=== Records for the exercise ===

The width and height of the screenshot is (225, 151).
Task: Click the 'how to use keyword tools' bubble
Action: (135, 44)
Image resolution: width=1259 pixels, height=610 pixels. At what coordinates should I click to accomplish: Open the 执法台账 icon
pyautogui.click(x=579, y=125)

===
=== Records for the exercise ===

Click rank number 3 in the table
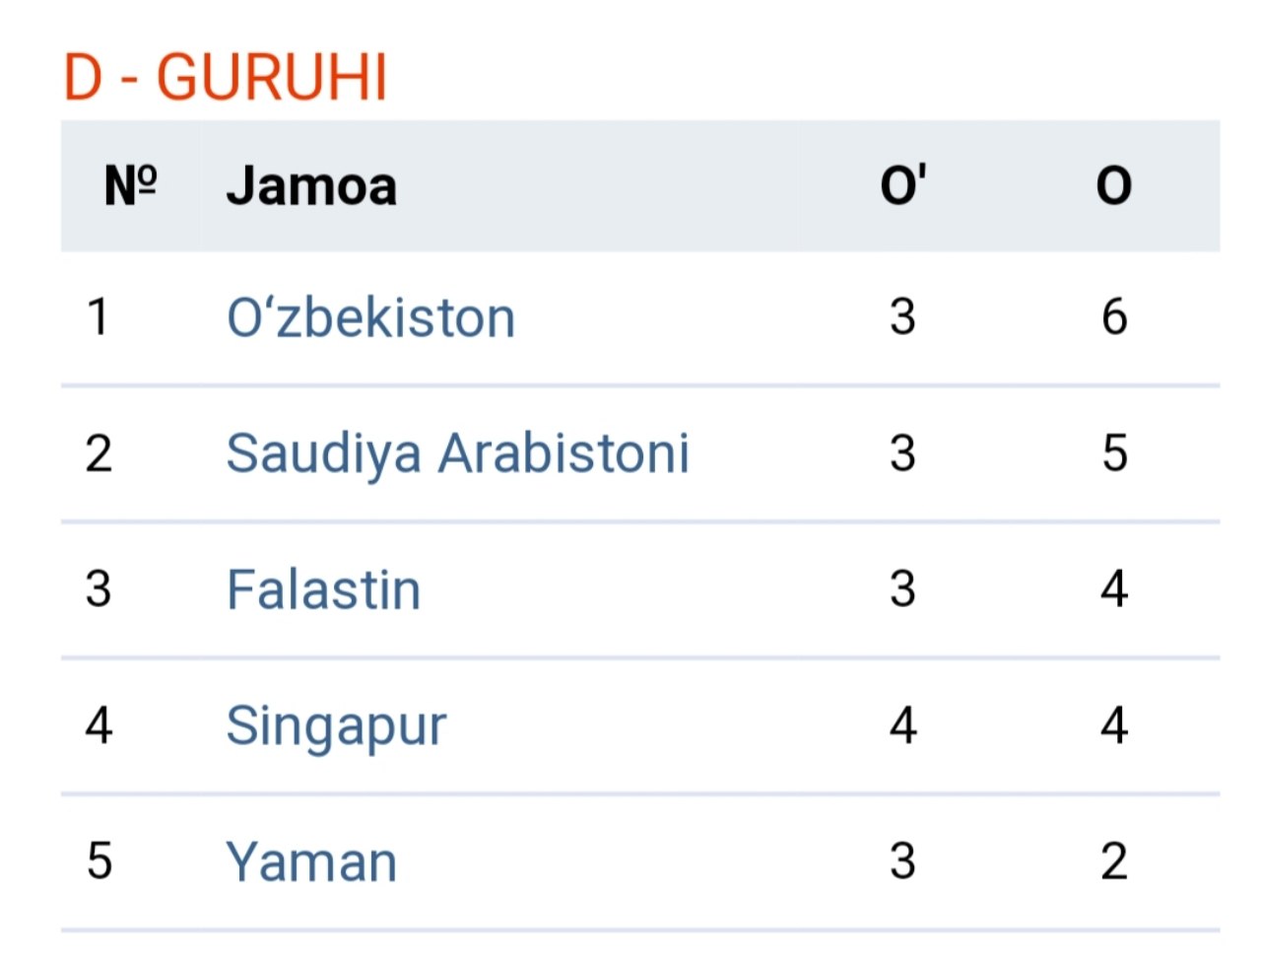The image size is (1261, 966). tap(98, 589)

===

From the rows above, pull out word for word the stretch from the line containing "Image resolution: width=1259" through the line containing "pyautogui.click(x=579, y=125)", including both of those lines.

__Result of this task__
Image resolution: width=1259 pixels, height=610 pixels. At what coordinates should I click to accomplish: Open the 执法台账 icon
pyautogui.click(x=579, y=125)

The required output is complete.